Most people only think about the IRS in April. But if you have IRS Tax Problems, you likely think about the IRS a whole lot more. But there is a part of the IRS that really is there to help. It's called the Office of the Taxpayer Advocate, an independent branch of the IRS that exists merely to assist taxpayers with hardships, including bureaucratic snafus.
The Taxpayer Advocate really is the best kept secret of the IRS. The Service is open to both individual and business taxpayers. The Taxpayer Advocate's representatives aren't intended to be the first point of contact but rather their job is to assist taxpayers when other avenues have failed. Unfortunately, this is quite common.
Typically the Taxpayer Advocate deals with taxpayers who are experiencing hardships or financial burdens stemming from an IRS Tax Problem. Sometimes it's best to use the Taxpayer Advocate if a taxpayer hasn't received a response from the IRS within a reasonable amount of time. This amount of time is usually 30 days.

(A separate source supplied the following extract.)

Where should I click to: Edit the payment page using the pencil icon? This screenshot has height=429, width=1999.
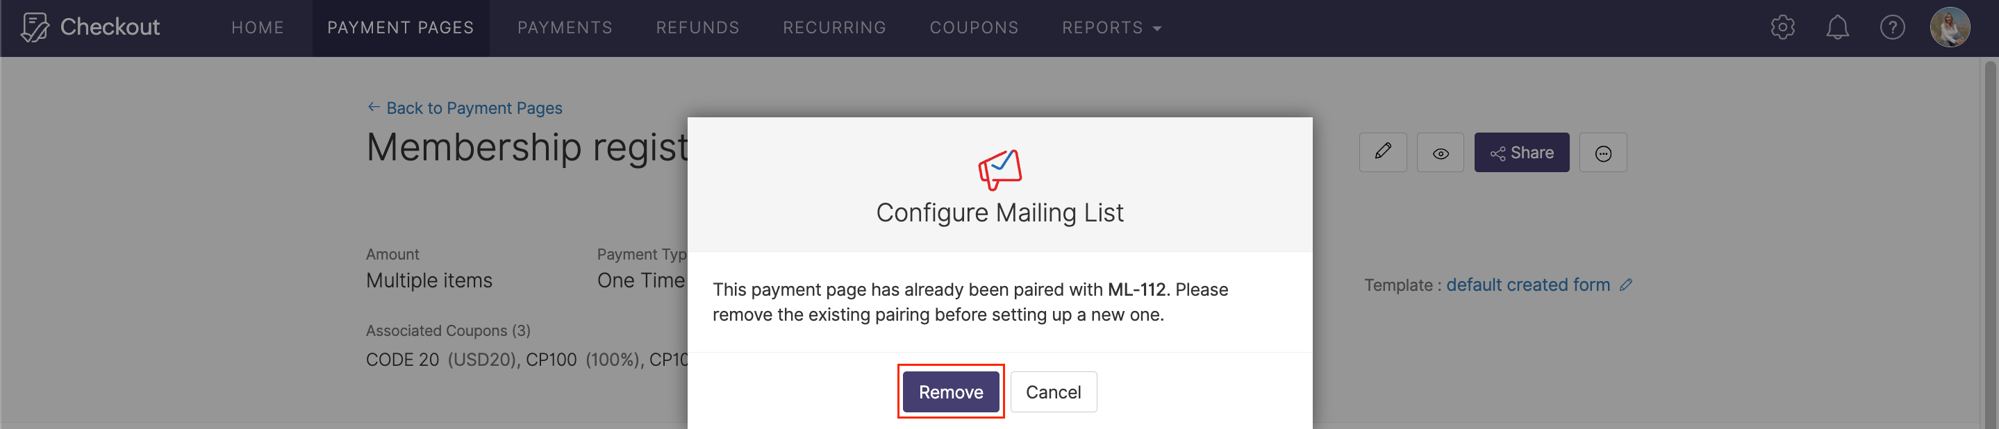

One of the best features of using the Taxpayer Advocate is that the taxpayer has one person assigned to the case for the duration of their assistance. This is quite different than calling a 1-800 number and talking to whoever picks up the phone. It is quite frustrating to have to continually explain the circumstances of the particular case over and over again.

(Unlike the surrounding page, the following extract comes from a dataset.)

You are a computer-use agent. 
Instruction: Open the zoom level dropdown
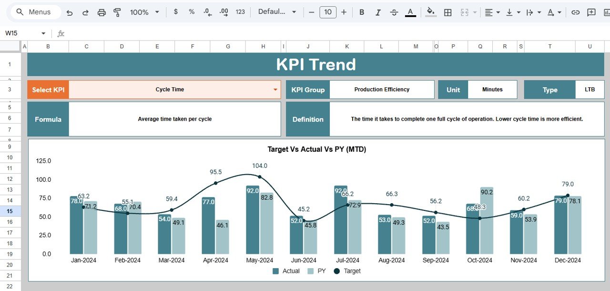pyautogui.click(x=144, y=12)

If you would like to contact the Taxpayer Advocate go to http://www.irs.gov and click on the Taxpayer Advocate link toward the bottom of the page. A word to the wise, the Taxpayer Advocate is not substitute for getting an IRS Problem Lawyer who is looking out for your best interests. An experienced IRS Tax Problem Attorney will often use the Taxpayer Advocate to help in a particular case because it is the most efficient way to get certain things done. IRS help is still best obtained from the services of a skilled Tax Problem lawyer so don't be tempted into taking the easy way out and use the Taxpayer Advocate for solving the whole IRS Tax Problem.